**JOB ITEM**
Revise the records below by changing every "Find the location of" to "Locate", leaving everything else as it is.

**STORED DATA**

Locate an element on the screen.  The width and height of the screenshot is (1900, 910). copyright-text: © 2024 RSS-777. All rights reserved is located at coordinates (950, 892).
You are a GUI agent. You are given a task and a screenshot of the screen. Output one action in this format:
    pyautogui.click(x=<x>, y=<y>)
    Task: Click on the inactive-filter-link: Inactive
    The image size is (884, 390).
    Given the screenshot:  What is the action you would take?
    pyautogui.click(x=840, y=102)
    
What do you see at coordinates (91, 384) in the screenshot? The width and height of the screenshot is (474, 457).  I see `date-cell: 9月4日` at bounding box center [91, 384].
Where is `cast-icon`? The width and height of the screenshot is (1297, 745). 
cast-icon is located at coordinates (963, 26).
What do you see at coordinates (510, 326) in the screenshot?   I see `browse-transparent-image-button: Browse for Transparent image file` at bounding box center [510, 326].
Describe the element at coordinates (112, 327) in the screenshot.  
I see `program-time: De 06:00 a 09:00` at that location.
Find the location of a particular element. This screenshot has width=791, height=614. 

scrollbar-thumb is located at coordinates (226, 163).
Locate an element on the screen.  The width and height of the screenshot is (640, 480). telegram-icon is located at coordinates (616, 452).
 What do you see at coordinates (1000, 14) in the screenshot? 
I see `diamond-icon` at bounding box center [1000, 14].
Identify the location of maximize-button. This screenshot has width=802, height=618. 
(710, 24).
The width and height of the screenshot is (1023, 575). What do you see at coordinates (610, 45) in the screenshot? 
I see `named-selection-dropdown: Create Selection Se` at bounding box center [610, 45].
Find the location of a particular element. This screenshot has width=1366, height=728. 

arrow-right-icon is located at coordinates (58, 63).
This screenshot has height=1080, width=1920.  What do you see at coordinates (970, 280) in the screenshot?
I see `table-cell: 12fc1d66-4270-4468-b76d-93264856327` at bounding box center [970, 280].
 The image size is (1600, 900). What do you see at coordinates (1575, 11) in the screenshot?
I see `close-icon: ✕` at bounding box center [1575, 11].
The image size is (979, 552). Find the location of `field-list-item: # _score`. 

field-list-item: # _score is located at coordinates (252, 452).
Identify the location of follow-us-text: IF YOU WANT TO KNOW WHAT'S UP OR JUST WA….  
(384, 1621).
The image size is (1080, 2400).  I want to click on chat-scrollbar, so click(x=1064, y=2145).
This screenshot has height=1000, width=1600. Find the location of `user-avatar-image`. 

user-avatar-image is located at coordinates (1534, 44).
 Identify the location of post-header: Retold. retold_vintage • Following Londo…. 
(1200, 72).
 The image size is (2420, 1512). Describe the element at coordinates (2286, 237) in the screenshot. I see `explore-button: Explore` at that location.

**COMPLETED TASK**
Locate an element on the screen.  The width and height of the screenshot is (1900, 910). copyright-text: © 2024 RSS-777. All rights reserved is located at coordinates (950, 892).
You are a GUI agent. You are given a task and a screenshot of the screen. Output one action in this format:
    pyautogui.click(x=<x>, y=<y>)
    Task: Click on the inactive-filter-link: Inactive
    The image size is (884, 390).
    Given the screenshot:  What is the action you would take?
    pyautogui.click(x=840, y=102)
    
What do you see at coordinates (91, 384) in the screenshot? The width and height of the screenshot is (474, 457).  I see `date-cell: 9月4日` at bounding box center [91, 384].
Where is `cast-icon`? The width and height of the screenshot is (1297, 745). 
cast-icon is located at coordinates (963, 26).
What do you see at coordinates (510, 326) in the screenshot?   I see `browse-transparent-image-button: Browse for Transparent image file` at bounding box center [510, 326].
Describe the element at coordinates (112, 327) in the screenshot.  
I see `program-time: De 06:00 a 09:00` at that location.
Locate a particular element. This screenshot has width=791, height=614. 

scrollbar-thumb is located at coordinates (226, 163).
Locate an element on the screen.  The width and height of the screenshot is (640, 480). telegram-icon is located at coordinates (616, 452).
 What do you see at coordinates (1000, 14) in the screenshot? 
I see `diamond-icon` at bounding box center [1000, 14].
Identify the location of maximize-button. This screenshot has width=802, height=618. 
(710, 24).
The width and height of the screenshot is (1023, 575). What do you see at coordinates (610, 45) in the screenshot? 
I see `named-selection-dropdown: Create Selection Se` at bounding box center [610, 45].
Locate a particular element. This screenshot has width=1366, height=728. 

arrow-right-icon is located at coordinates (58, 63).
This screenshot has height=1080, width=1920.  What do you see at coordinates (970, 280) in the screenshot?
I see `table-cell: 12fc1d66-4270-4468-b76d-93264856327` at bounding box center [970, 280].
 The image size is (1600, 900). What do you see at coordinates (1575, 11) in the screenshot?
I see `close-icon: ✕` at bounding box center [1575, 11].
The image size is (979, 552). Locate `field-list-item: # _score`. 

field-list-item: # _score is located at coordinates (252, 452).
Identify the location of follow-us-text: IF YOU WANT TO KNOW WHAT'S UP OR JUST WA….  
(384, 1621).
The image size is (1080, 2400).  I want to click on chat-scrollbar, so click(x=1064, y=2145).
This screenshot has height=1000, width=1600. Locate `user-avatar-image`. 

user-avatar-image is located at coordinates (1534, 44).
 Identify the location of post-header: Retold. retold_vintage • Following Londo…. 
(1200, 72).
 The image size is (2420, 1512). Describe the element at coordinates (2286, 237) in the screenshot. I see `explore-button: Explore` at that location.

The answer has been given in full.